Information below:

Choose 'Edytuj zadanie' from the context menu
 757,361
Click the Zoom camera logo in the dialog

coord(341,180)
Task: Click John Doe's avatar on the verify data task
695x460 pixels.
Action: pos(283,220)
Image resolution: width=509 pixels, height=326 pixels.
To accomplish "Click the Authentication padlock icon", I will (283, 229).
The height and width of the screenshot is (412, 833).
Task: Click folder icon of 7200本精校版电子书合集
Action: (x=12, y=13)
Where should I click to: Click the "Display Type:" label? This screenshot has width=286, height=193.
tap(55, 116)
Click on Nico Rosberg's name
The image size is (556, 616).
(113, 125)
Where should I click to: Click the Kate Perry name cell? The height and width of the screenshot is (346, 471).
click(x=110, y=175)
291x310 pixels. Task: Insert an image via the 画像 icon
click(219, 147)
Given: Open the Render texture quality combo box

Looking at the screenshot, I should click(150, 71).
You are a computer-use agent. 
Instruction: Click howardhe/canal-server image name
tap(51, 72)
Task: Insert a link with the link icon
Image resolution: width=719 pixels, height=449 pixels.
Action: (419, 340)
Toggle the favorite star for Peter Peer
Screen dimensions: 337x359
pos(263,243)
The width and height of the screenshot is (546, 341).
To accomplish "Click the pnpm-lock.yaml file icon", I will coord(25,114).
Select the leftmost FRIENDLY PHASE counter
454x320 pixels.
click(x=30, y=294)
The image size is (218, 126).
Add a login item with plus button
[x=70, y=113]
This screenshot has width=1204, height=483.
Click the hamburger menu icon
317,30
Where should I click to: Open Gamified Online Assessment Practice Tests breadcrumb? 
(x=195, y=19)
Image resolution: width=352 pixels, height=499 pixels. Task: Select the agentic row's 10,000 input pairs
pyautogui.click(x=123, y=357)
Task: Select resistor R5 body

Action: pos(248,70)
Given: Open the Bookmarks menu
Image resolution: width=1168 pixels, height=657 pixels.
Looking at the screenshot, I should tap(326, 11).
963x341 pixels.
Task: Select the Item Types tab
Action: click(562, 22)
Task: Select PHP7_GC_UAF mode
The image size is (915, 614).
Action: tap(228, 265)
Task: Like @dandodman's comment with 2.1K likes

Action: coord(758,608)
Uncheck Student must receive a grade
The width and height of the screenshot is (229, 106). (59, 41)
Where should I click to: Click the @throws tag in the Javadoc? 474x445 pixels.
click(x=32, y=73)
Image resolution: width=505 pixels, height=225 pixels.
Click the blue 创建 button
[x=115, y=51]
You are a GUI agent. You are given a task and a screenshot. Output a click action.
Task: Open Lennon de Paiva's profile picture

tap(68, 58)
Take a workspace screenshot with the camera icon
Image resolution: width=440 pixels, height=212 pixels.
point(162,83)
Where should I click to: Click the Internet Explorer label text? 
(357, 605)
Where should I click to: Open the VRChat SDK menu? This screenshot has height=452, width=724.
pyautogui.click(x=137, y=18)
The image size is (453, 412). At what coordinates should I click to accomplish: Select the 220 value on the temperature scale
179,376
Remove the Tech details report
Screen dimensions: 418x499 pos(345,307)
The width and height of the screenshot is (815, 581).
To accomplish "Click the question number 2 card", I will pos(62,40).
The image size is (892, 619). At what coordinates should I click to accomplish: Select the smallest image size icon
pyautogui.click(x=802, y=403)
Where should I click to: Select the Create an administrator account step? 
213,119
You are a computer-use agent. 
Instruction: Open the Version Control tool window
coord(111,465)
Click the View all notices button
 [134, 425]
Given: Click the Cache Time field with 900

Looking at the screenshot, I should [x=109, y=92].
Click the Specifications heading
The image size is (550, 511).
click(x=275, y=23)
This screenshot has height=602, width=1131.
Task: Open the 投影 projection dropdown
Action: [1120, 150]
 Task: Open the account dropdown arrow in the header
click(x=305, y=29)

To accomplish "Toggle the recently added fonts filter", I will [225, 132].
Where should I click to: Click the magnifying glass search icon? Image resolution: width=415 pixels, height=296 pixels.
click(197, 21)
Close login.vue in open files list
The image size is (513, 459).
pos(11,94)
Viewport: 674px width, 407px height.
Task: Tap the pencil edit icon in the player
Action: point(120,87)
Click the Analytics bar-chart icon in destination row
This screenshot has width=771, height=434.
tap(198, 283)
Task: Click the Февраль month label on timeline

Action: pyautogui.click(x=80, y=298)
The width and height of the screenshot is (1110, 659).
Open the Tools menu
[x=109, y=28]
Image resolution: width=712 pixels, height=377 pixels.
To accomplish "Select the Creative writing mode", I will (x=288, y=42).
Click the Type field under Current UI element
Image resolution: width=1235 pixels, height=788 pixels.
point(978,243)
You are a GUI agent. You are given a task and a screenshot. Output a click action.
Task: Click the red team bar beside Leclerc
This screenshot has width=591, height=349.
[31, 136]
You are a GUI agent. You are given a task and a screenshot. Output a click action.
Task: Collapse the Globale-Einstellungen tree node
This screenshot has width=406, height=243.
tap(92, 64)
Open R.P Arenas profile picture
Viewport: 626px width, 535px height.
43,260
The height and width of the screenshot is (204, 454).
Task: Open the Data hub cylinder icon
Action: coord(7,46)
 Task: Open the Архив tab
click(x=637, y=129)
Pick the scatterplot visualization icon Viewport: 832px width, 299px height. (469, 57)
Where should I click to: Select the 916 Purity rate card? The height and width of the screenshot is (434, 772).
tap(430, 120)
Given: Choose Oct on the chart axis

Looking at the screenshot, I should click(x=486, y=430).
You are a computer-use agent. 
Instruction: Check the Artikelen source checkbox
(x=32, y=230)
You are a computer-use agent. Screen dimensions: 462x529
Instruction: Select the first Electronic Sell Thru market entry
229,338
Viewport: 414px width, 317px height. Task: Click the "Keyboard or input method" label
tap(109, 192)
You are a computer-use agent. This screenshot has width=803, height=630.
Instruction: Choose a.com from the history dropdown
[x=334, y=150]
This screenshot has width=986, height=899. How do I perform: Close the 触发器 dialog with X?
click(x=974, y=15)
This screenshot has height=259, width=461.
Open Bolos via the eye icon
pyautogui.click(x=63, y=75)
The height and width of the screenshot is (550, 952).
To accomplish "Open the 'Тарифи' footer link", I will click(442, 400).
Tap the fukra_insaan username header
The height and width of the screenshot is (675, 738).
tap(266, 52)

End of Information.

**Exercise objective**
All lines in the records above with "Toggle" need to be found and copied.

**Answer space**
Toggle the favorite star for Peter Peer
To accomplish "Toggle the recently added fonts filter", I will [225, 132].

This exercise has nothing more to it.